Folkestone Herald 31-7-1965

Local News

A young woman asked Folkestone Magistrates on Tuesday “Stop this man molesting me everywhere I go. He is making my life a misery”.

She told him that he had threatened to kill her. That was one evening when she had been out with friends. Miss Sheila Leggett, of Bridge Street, Folkestone, said he had called her over to him, and then started to call her all the dirty things he could. “He started bashing me”, she went on. “He grabbed me by the coat and swung me round. This is not the first time it has happened. It has been going on for a long time now. My friends stood and watched to see what would happen”. Miss Leggett had brought a private prosecution for common assault against 22-year-old Eamonn McShane, of Pavilion Road, Folkestone.

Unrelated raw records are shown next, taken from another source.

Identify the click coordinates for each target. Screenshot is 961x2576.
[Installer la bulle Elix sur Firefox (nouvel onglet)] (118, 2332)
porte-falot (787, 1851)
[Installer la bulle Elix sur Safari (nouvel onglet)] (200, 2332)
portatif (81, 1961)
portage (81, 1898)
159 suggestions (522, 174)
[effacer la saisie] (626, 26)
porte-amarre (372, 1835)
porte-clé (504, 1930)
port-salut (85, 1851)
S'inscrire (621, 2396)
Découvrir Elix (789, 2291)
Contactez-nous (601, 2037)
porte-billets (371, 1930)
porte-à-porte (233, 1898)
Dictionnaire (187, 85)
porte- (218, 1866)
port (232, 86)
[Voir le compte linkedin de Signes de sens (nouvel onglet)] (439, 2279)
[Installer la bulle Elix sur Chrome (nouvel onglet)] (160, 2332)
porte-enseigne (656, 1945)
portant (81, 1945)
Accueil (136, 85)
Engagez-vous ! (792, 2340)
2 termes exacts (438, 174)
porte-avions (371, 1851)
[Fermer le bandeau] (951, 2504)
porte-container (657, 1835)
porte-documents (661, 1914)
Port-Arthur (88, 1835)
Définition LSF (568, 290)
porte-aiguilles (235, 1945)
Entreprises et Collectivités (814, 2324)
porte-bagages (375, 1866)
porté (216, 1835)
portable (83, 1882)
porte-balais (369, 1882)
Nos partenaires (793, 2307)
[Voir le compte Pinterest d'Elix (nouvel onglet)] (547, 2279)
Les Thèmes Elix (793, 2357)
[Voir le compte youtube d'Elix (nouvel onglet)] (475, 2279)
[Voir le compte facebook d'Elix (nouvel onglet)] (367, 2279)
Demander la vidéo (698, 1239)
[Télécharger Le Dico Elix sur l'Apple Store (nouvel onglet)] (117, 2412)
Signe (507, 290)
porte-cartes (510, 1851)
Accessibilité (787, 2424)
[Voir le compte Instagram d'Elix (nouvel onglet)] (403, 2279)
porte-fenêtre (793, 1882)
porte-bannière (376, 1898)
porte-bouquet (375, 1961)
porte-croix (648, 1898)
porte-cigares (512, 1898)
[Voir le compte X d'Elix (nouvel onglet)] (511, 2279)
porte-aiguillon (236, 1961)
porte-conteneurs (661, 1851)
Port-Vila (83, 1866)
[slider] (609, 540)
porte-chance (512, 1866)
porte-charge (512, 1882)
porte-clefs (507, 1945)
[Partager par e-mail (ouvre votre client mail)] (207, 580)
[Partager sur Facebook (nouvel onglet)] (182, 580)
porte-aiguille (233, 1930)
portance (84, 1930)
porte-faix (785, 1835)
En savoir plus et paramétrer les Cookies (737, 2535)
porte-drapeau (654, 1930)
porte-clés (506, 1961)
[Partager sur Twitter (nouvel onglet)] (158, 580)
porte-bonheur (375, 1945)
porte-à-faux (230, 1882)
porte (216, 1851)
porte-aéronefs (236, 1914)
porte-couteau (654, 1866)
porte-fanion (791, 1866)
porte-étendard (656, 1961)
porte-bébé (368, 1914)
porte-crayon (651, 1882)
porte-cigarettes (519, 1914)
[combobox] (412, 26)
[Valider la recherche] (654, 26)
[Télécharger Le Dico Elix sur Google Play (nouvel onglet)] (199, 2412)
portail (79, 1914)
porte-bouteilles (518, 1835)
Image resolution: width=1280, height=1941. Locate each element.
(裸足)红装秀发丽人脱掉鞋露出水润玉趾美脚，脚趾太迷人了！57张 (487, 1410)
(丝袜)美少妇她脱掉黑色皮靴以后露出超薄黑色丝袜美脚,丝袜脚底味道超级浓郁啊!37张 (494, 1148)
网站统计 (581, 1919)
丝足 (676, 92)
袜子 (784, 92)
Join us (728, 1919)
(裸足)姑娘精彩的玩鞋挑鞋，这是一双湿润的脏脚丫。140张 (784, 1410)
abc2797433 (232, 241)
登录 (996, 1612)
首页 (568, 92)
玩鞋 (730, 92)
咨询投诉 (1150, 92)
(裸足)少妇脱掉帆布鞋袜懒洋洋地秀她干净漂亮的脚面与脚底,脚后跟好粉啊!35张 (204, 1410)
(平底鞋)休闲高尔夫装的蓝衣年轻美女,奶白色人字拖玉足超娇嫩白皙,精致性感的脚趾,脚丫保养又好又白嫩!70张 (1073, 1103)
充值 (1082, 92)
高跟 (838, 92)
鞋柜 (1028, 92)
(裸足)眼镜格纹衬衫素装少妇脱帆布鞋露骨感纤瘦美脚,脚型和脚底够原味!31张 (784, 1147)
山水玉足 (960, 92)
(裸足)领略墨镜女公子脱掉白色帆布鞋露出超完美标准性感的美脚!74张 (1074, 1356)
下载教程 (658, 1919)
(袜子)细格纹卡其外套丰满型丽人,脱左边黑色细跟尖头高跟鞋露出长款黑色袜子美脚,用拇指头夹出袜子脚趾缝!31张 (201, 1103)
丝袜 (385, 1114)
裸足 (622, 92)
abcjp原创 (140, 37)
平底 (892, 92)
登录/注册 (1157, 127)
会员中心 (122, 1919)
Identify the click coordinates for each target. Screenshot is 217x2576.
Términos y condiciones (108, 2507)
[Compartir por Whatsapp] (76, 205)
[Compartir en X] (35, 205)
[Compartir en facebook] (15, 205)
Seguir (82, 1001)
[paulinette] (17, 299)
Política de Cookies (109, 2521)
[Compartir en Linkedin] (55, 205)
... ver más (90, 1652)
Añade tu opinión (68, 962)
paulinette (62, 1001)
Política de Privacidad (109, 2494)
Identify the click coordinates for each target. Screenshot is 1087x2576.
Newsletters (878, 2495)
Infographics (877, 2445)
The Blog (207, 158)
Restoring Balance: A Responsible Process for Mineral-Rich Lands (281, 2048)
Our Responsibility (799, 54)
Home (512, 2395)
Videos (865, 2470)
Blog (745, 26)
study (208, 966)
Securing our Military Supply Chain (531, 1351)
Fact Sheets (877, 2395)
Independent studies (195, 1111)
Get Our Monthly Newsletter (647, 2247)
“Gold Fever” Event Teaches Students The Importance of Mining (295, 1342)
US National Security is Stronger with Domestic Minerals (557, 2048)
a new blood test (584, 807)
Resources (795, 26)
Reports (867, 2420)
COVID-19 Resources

He pleaded Not Guilty, and finally the Magistrates bound over both Miss Leggett and McShane to keep the peace in the sum of £5 each for 12 months.

Cross-examined by Mr. T. Hulme, junior, defending, Miss Leggett agreed there were several people round the stalls in The Stade when McShane assaulted her.

“Are you really telling us that all these people were about and stood and did nothing while he grabbed you?” asked Mr. Hulme.

Miss Leggett: Only my cousin. She told him to keep his hands off me.

She said that on previous occasions McShane had “busted her nose in” at her home, and last year outside the Beach Hotel he had made as if to hit her. She had defended herself that time by punching him on the face. She had also punched the girl with him when the girl was funny with her. Miss Leggett said she had danced with McShane at a dance last Wednesday. That was after he had tried to throttle her and she had laid the complaint against him. “The only reason I danced with him was to stop trouble”, she said. “No matter what boy I talk to he comes up starting trouble”.

Mr. Hulme: Were you not, in fact, trying to persuade him to plead Guilty today?

Miss Leggett: No. Since it all came out he has been nearly on his knees to make me stop the case.

McShane told the Court that he had met Miss Leggett and had taken her and her friend into the Royal George and stood them a drink. Miss Leggett had then left him and joined her friends there. They left without him. Later he went into the Jubilee Inn where he saw Miss Leggett and her friends. “They laughed at me and took the Mickey out of me”, he said. Outside he took her by the lapels of her jacket and pushed her, saying “Stay with your friends”.

Mr. Hulme told the Court: I was going to say this was a storm in a tea cup, but I do not think anyone had been drinking tea that evening. The truth is these people had been out on a pub crawl and Miss Leggett abandoned McShane for her friends.

Binding over Miss Leggett and McShane, Mrs. D. Buttery, deputy Chairman, told them to keep out of each other`s way. “If you come up against each other in that time you will forfeit the sum of £5”, she said.